Sometimes Gratitude Leaks from my Eyes (or An Awkward Visit to Community Acupuncture)
In my very first migraine.com article I confessed to crying at the doctor’s office. This is a recurring event, but not the only public place in which I find myself with a wet, salty face. Migraine can cause spontaneous tear duct overflow in all kinds of awkward situations. Here is one time where it caught me completely off guard:
Early on in my adventures with chronic migraine I went to community acupuncture several times a month. The jury is still out on whether acupuncture is a promising treatment option overall for people with migraine, but I was lucky to find a specific practitioner whose treatment helped to quell my nausea, calm my anxiety, and reduce some head and neck pain. The effects were usually temporary, but since the acupuncture was delivered in a communal setting with all patients resting on comfortable recliners in one large room, it was much more affordable than most other integrative medicine treatments. I was desperate, and temporary relief was better than none at all.
One time, on a particularly difficult day where the pain started to come on around lunchtime (usually I could keep it at bay until late afternoon), I forced myself to walk to the acupuncture studio anyway. This was before I had found a triptan that provides me with somewhat reliable relief, and by the time I got to the studio, the pain, nausea, and full-body exhaustion had ramped up to severe levels. I found a chair and waited as the acupuncturist made her rounds, and instead of thinking carefully about how I would communicate my symptoms and needs, I just worked hard on holding back the tears.

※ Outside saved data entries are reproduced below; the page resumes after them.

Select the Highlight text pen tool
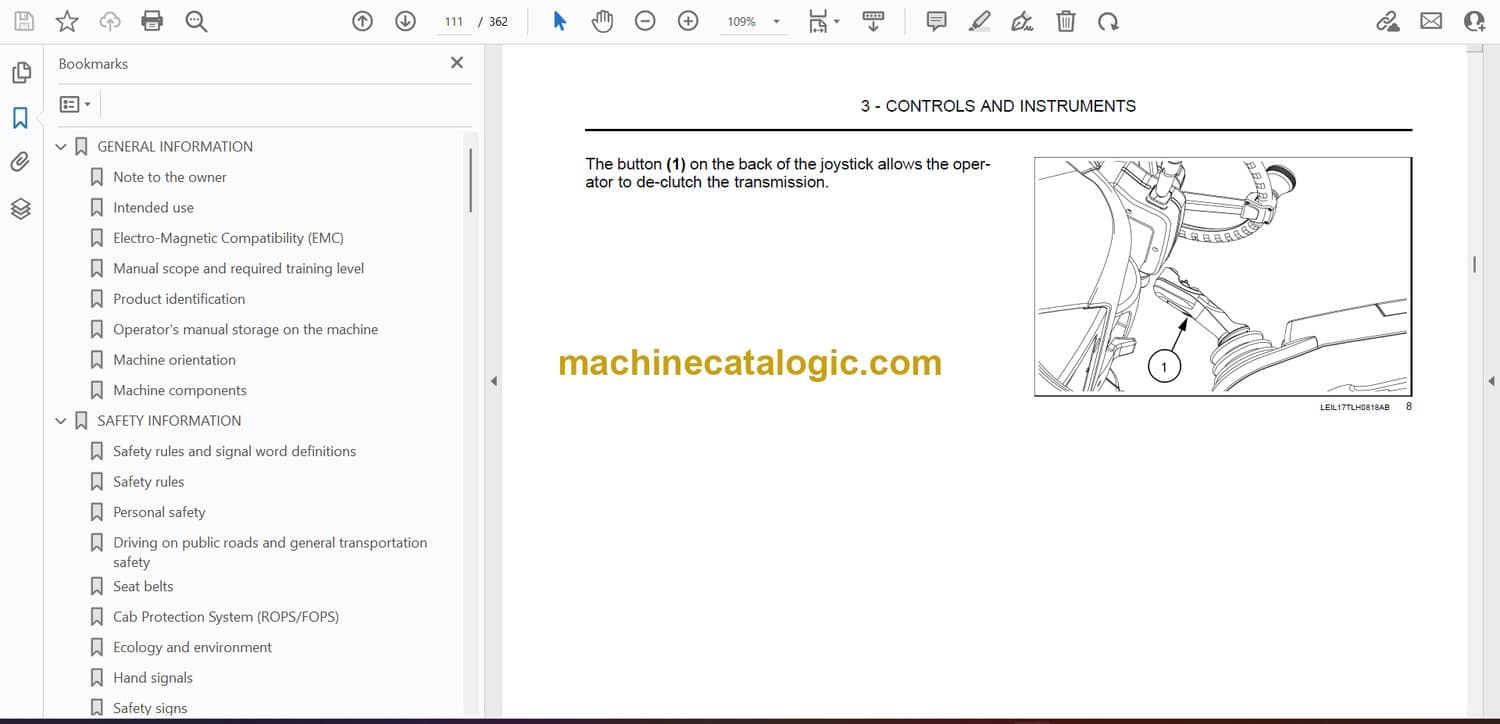This screenshot has height=724, width=1500. 979,21
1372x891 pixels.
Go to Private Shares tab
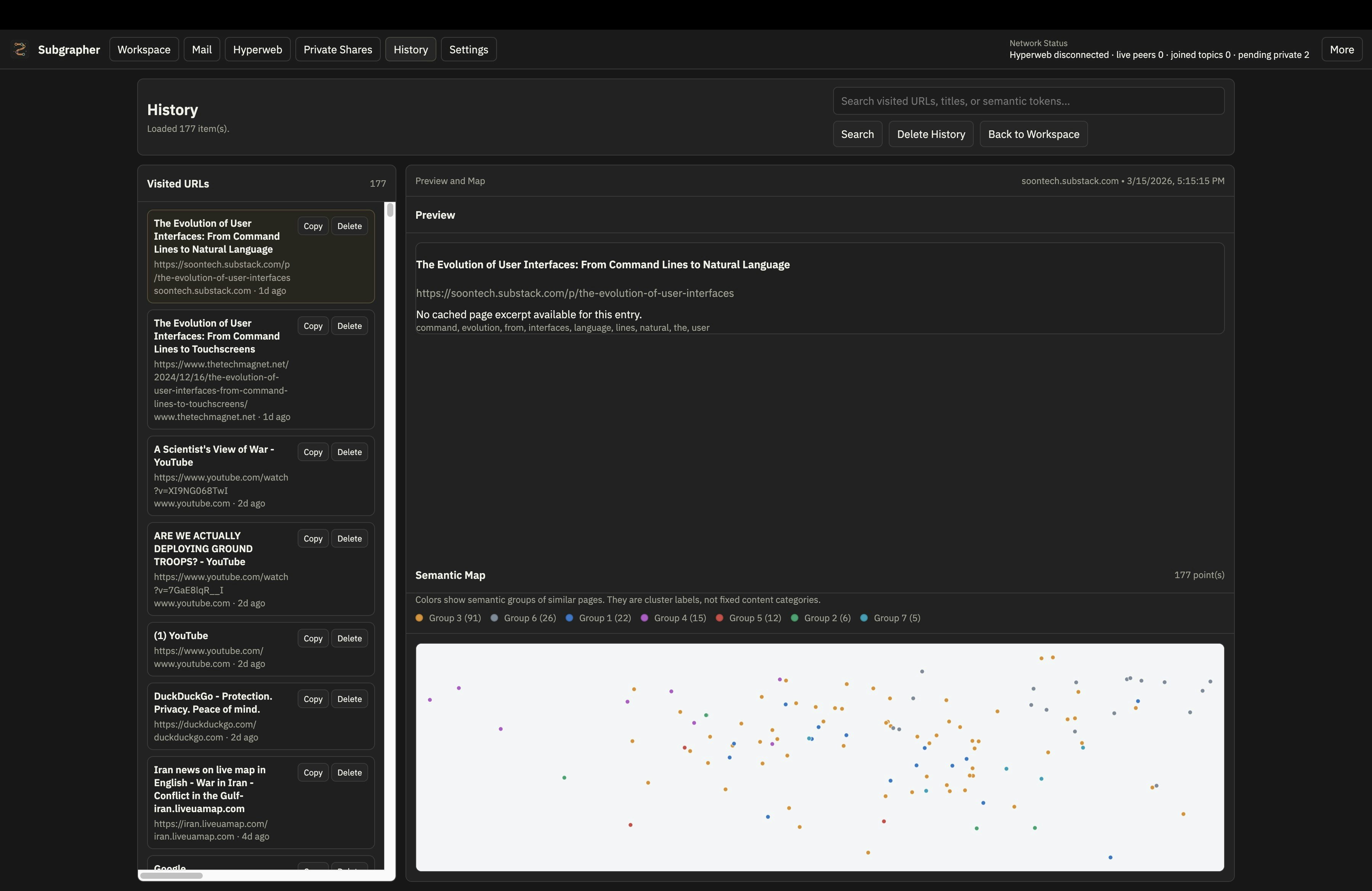pyautogui.click(x=338, y=50)
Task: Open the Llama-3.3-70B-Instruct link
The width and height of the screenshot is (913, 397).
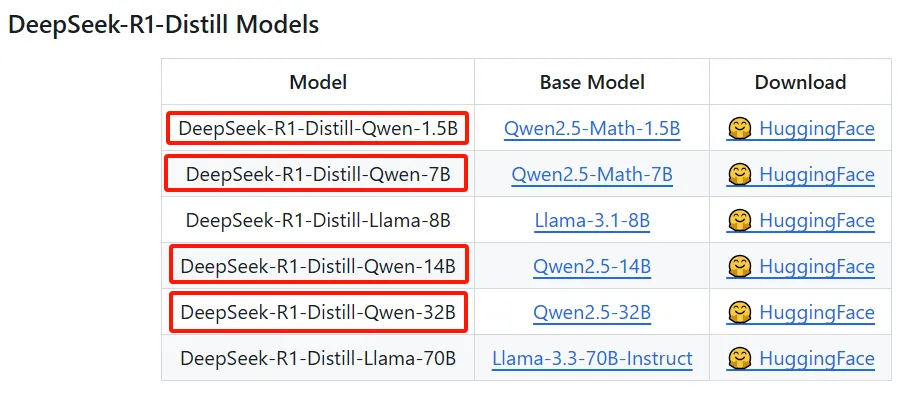Action: (592, 359)
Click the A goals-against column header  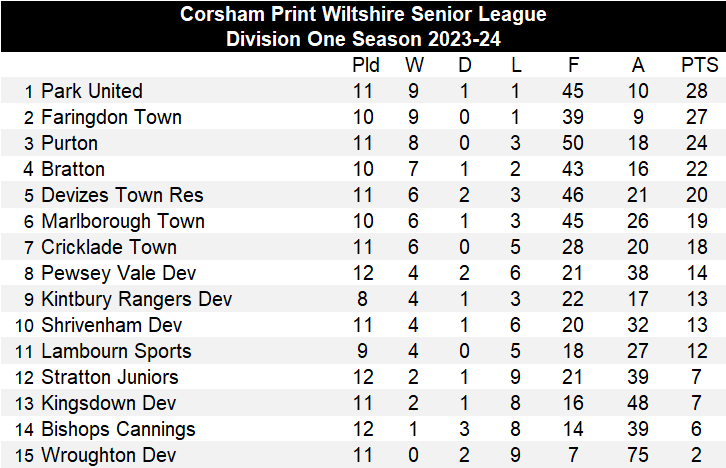[x=638, y=65]
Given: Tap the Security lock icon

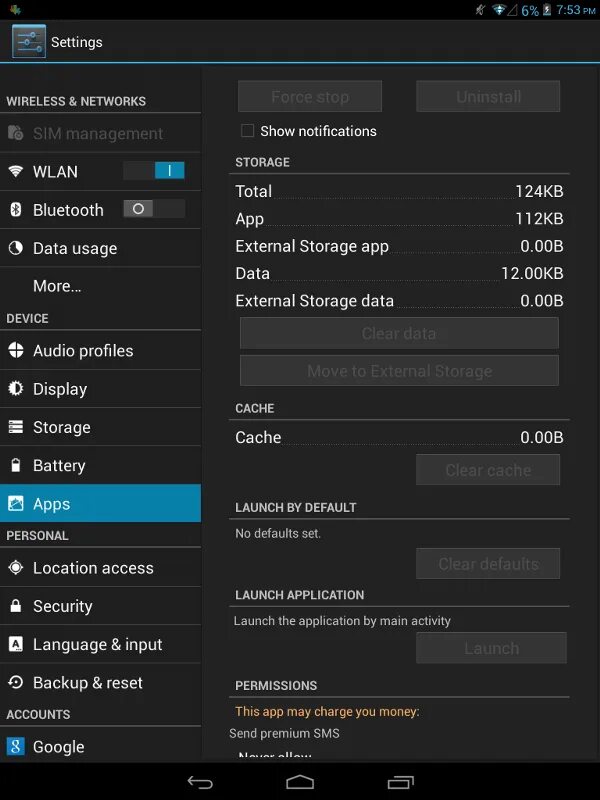Looking at the screenshot, I should pyautogui.click(x=16, y=606).
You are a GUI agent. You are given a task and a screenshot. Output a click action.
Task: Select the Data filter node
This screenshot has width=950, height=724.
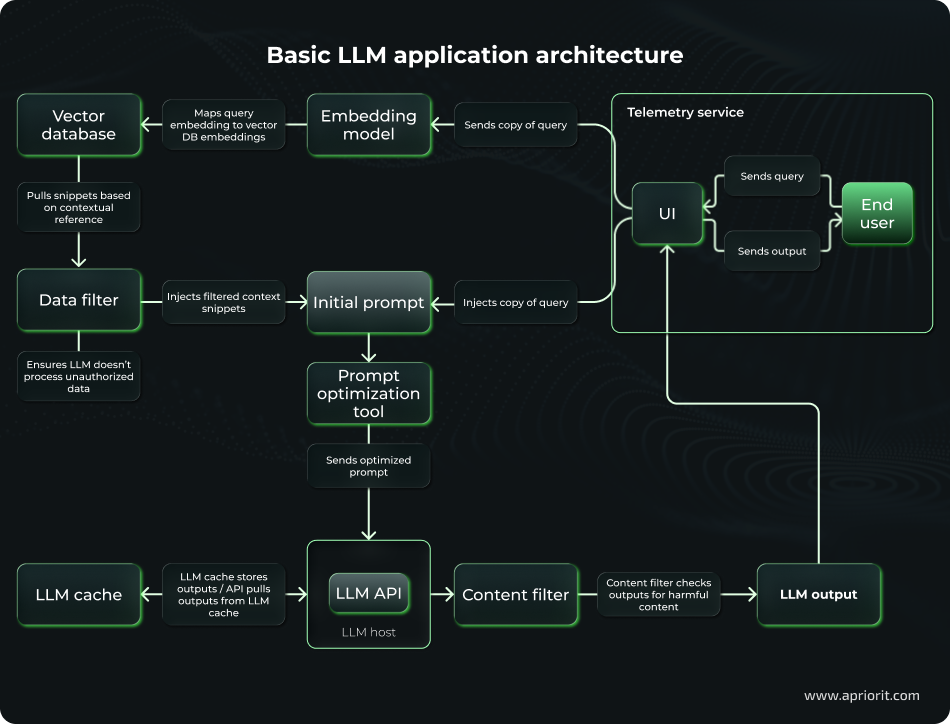click(x=79, y=300)

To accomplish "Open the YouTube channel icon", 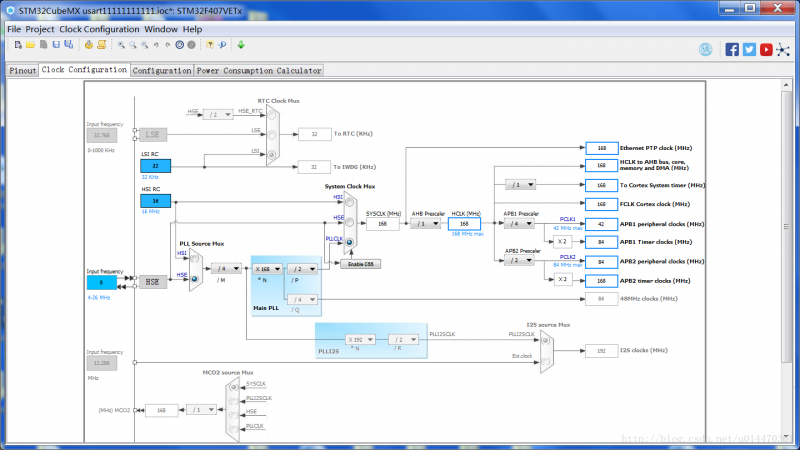I will point(766,49).
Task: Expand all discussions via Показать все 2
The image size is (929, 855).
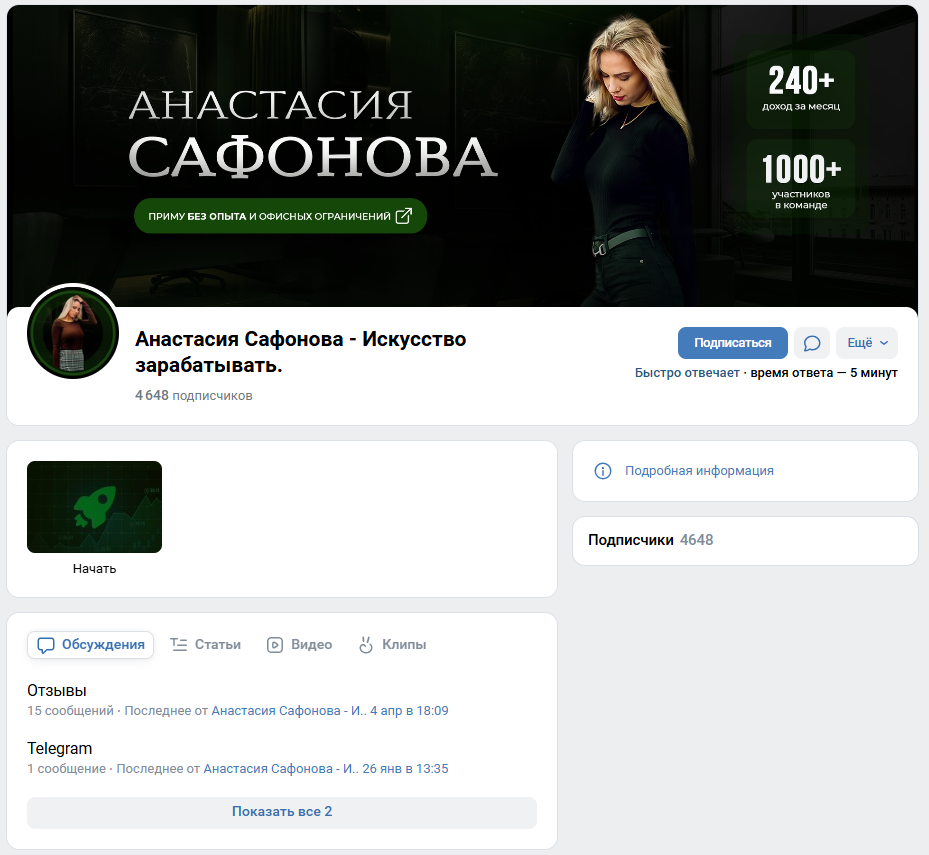Action: click(281, 812)
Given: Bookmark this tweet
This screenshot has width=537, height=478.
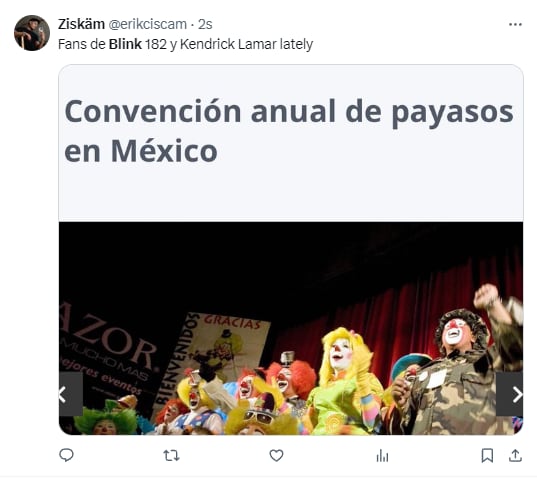Looking at the screenshot, I should (487, 456).
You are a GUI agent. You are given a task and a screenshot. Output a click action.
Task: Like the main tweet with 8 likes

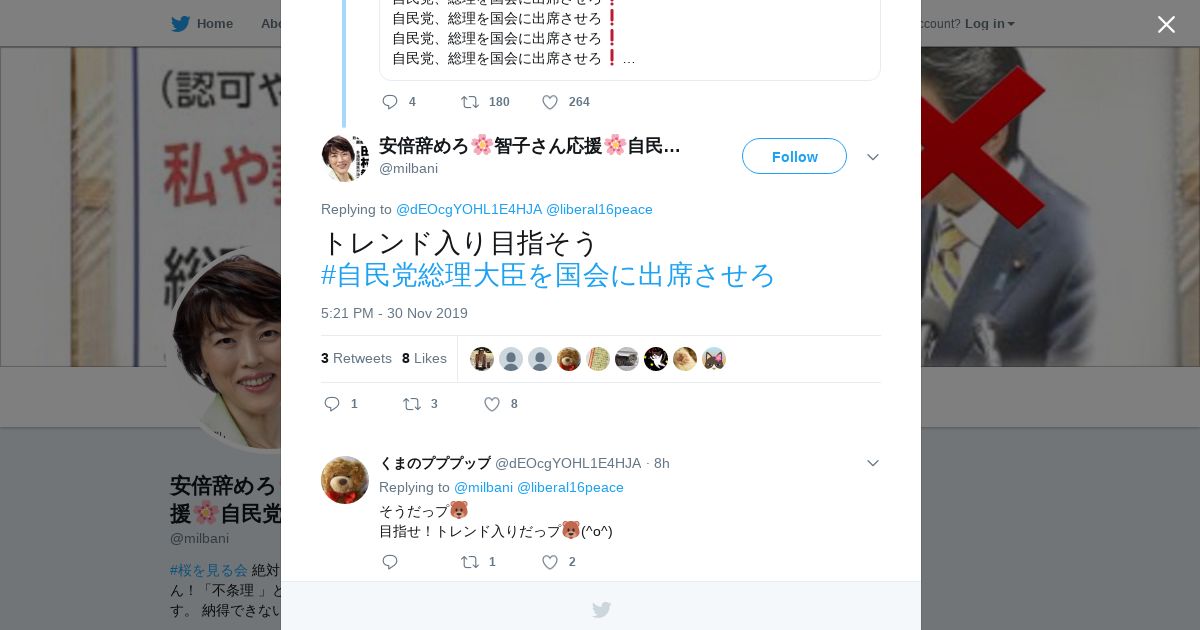[492, 404]
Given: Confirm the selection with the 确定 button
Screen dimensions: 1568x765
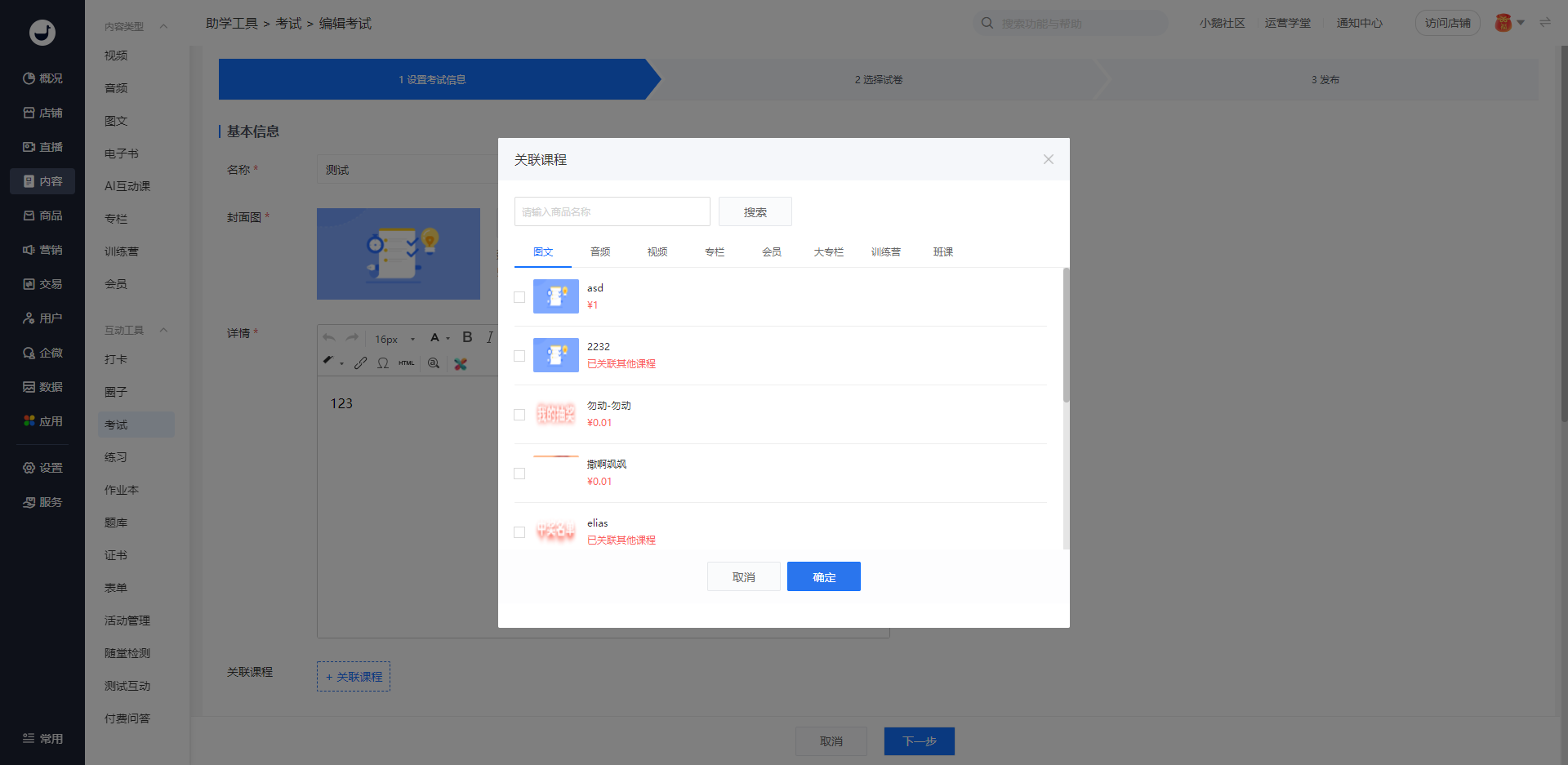Looking at the screenshot, I should coord(823,576).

When she finally made her way to me, with her kind gentle demeanor and carefully recorded notes at the ready, all I could do to mumble something unintelligible about pain. Pain everywhere. Please help. Thank you. As she inserted the needles into many points in my ears (the same points used on severely wounded soldiers during combat she explained), pushed my recliner back to a horizontal position, and covered me gently with a soft blanket, I had an overwhelming feeling of being cared for.
It seems insufficient to call this feeling gratitude, because I feel gratitude all the time, but it has never been quite this potent. Perhaps it was more of a storm of feelings: gratitude mixed with mild pain relief; mixed with the sense that I had been given permission to let me body go; to feel what I was feeling and just sink into the chair. I felt safe. When this acupuncturist focused her attention on my body and what she could do for me, it washed away the feelings of self-blame and hatred. I was just a person with a body in pain, who needed help, probably just like most of the people in that room.
As my acupuncturist walked away and the torrential downpour made its way into my ears and all over my neck, I started to feel more okay than I had when I walked in. The pain was still intense. The exhaustion was still total. I was still in the throes of a severe attack, but the tears were not making my usual migraine puddle of despair and self-pity. They were helping to create a sense of peace.
My takeaway was not that I should strive for a repeat of that situation (crying in public is not generally on my todo list), but that on a less-dramatic level, I should work hard to ask for help when I need it, and to give it to others when I can. Simple acts of kindness can make a person feel worthy and valued where before they felt hopelessly alone.
Also, always carry a healthy stack of tissues in your bag, because you just never know.